▶ _Exercise description_
Find the lines of the material below that include the string "computer", then copy each one.

▶ _Information given_
▽

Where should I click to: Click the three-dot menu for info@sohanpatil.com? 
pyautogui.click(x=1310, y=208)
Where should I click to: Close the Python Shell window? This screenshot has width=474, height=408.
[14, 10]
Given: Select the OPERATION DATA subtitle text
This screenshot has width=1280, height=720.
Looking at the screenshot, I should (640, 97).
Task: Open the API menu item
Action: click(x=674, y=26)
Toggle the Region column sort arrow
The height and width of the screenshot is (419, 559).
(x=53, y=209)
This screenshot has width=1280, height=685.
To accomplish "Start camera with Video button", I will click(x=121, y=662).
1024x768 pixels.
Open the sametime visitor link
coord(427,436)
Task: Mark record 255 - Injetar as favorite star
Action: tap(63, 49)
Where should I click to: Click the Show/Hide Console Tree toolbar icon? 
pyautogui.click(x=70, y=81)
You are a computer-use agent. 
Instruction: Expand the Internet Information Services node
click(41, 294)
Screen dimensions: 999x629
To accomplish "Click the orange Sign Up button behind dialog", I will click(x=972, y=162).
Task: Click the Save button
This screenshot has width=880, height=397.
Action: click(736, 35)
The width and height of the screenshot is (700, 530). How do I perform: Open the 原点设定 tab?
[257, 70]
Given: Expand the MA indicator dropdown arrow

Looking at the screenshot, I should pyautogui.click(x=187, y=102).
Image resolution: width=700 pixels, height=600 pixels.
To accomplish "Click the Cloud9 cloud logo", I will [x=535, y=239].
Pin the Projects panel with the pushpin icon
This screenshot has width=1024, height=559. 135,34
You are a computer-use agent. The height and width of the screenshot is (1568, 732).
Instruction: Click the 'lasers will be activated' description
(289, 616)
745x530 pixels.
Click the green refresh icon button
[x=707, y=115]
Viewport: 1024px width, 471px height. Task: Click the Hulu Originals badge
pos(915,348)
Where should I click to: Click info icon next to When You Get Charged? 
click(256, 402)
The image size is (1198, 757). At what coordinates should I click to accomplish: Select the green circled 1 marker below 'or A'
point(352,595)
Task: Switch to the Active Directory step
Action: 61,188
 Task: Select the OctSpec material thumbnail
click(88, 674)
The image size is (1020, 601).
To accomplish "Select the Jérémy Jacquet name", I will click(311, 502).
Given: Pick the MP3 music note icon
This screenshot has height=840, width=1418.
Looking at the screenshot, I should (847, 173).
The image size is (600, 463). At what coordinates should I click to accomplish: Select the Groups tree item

△

▶ _Finished task_
You are a computer-use agent. 
You are a computer-use agent. The height and width of the screenshot is (1568, 732).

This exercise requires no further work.